>> start

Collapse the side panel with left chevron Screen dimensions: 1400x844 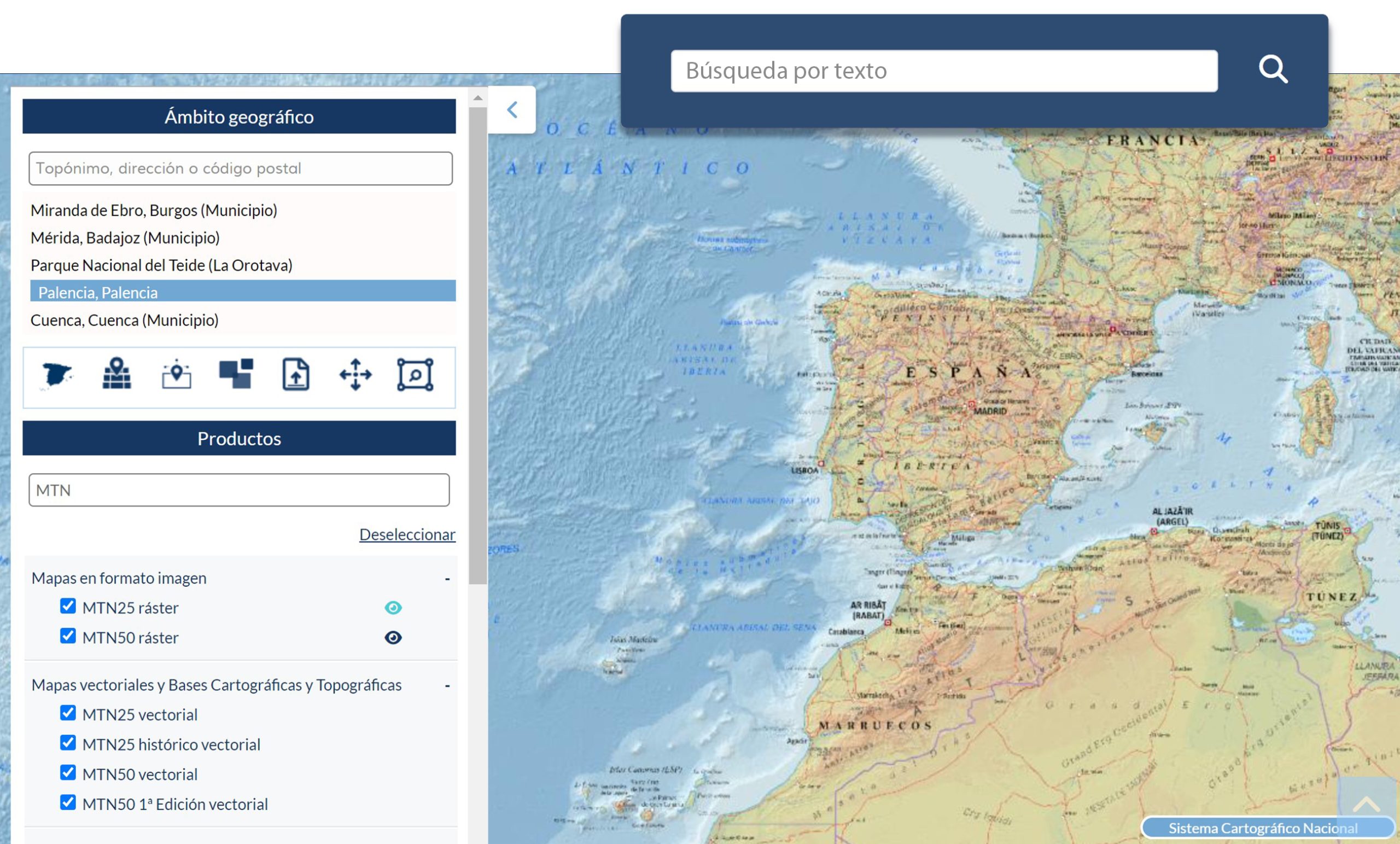click(x=512, y=110)
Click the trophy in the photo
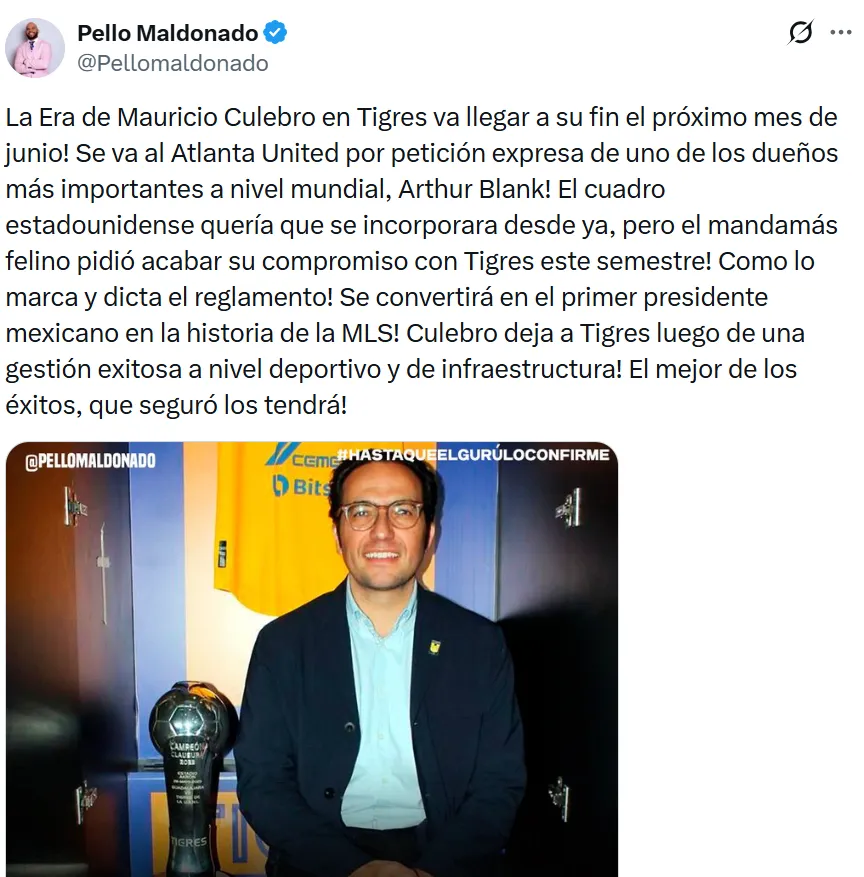 193,777
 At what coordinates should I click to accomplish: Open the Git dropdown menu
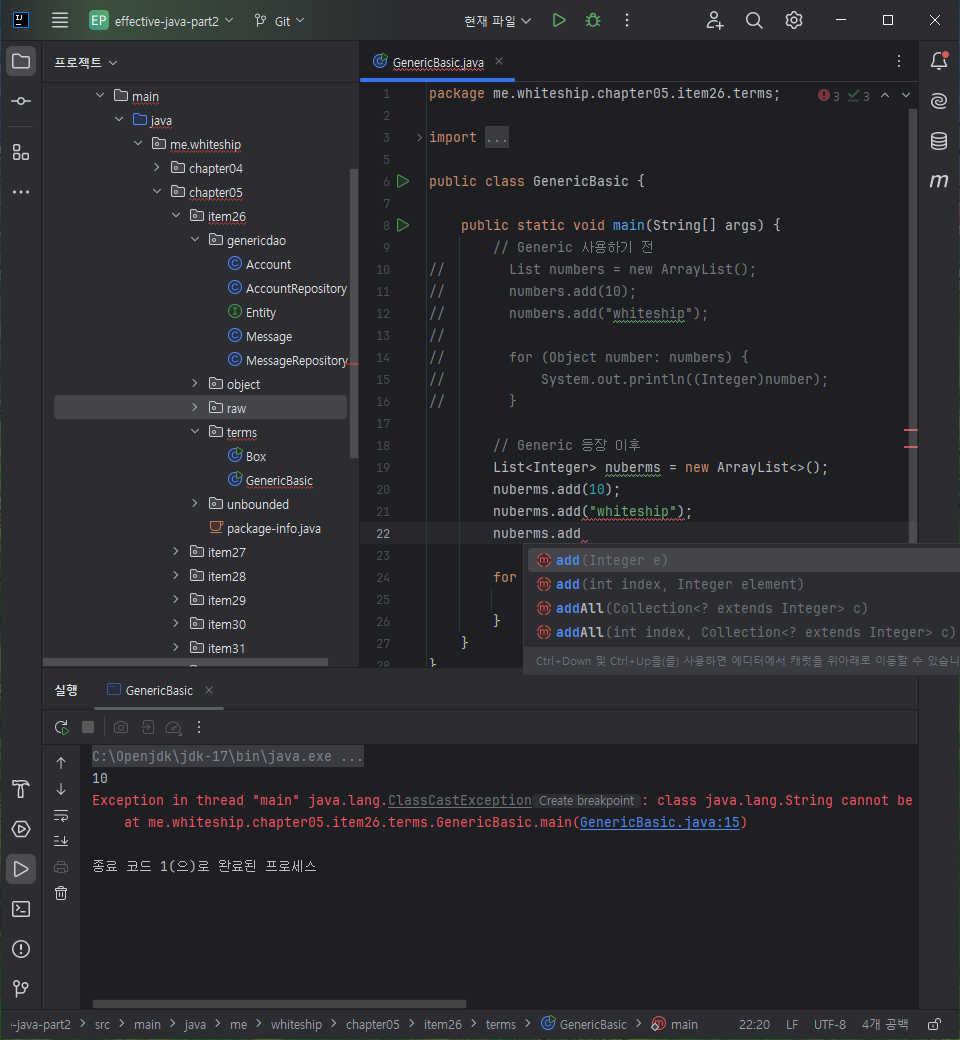click(x=279, y=21)
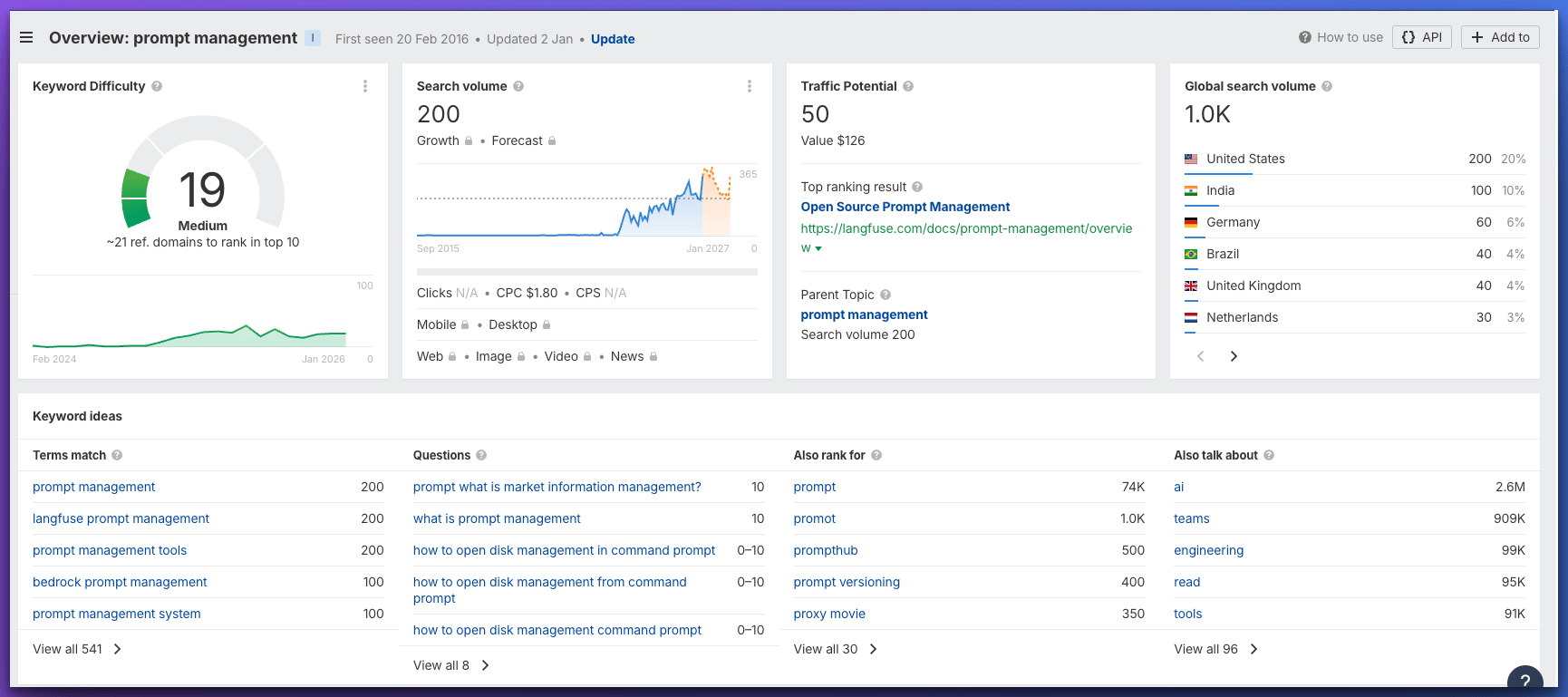Screen dimensions: 1568x697
Task: Open the hamburger sidebar menu
Action: tap(26, 37)
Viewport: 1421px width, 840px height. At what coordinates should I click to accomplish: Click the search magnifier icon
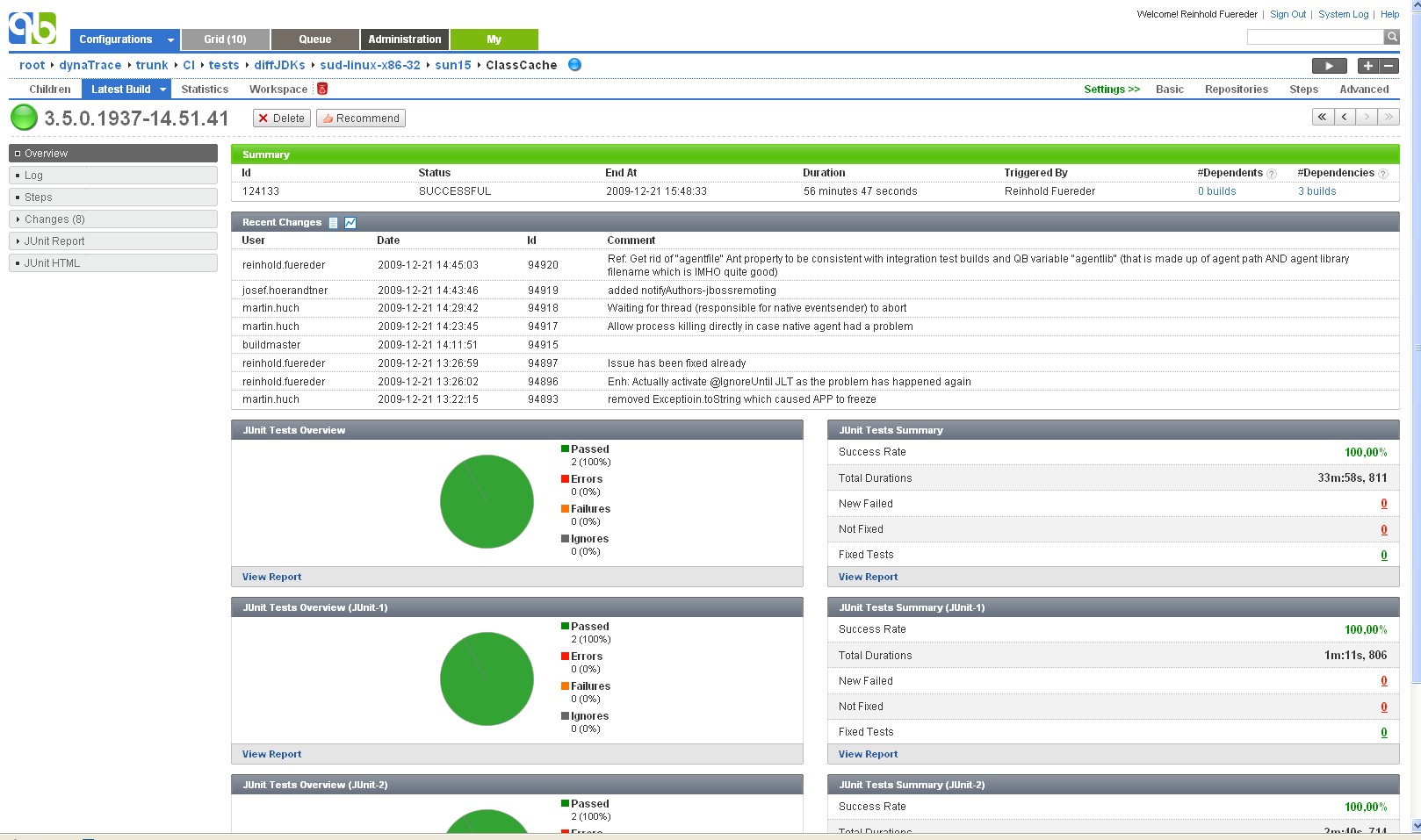point(1391,37)
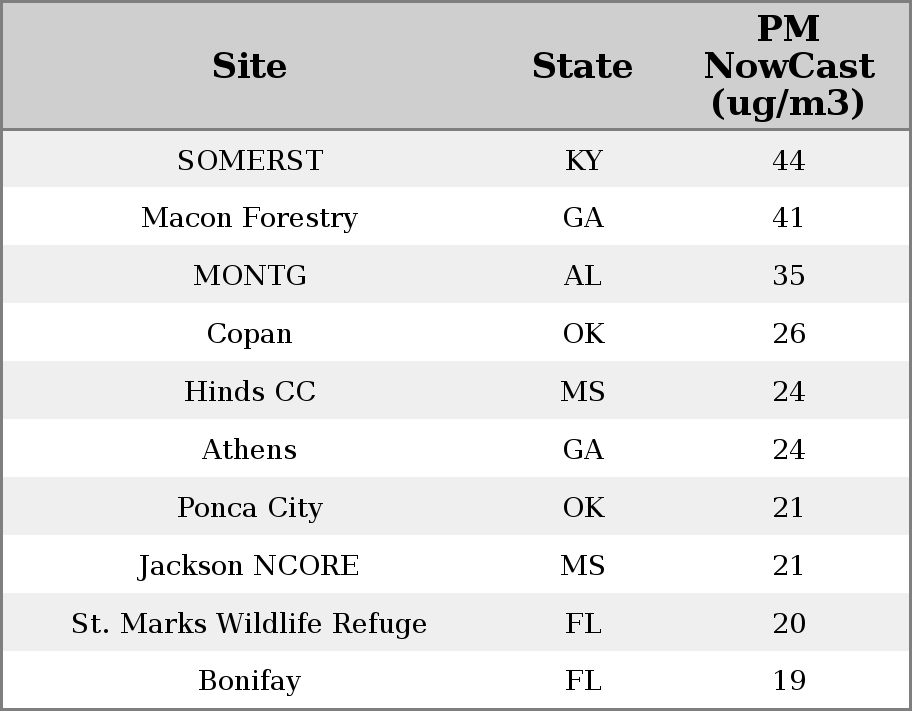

>> end

Rewrite the lines from the one containing "At what coordinates should I click to accomplish: Open" through the end of the lines above, replacing "magnifier" with "magnifying glass" and leaving everything else unchanged. Omit the pictures from your answer.

 At what coordinates should I click to accomplish: Open the Git dropdown menu
click(x=279, y=21)
Screen dimensions: 1568x697
Task: Open the hamburger sidebar menu
Action: tap(26, 37)
Viewport: 1421px width, 840px height. At what coordinates should I click to accomplish: Click the search magnifying glass icon
point(1391,37)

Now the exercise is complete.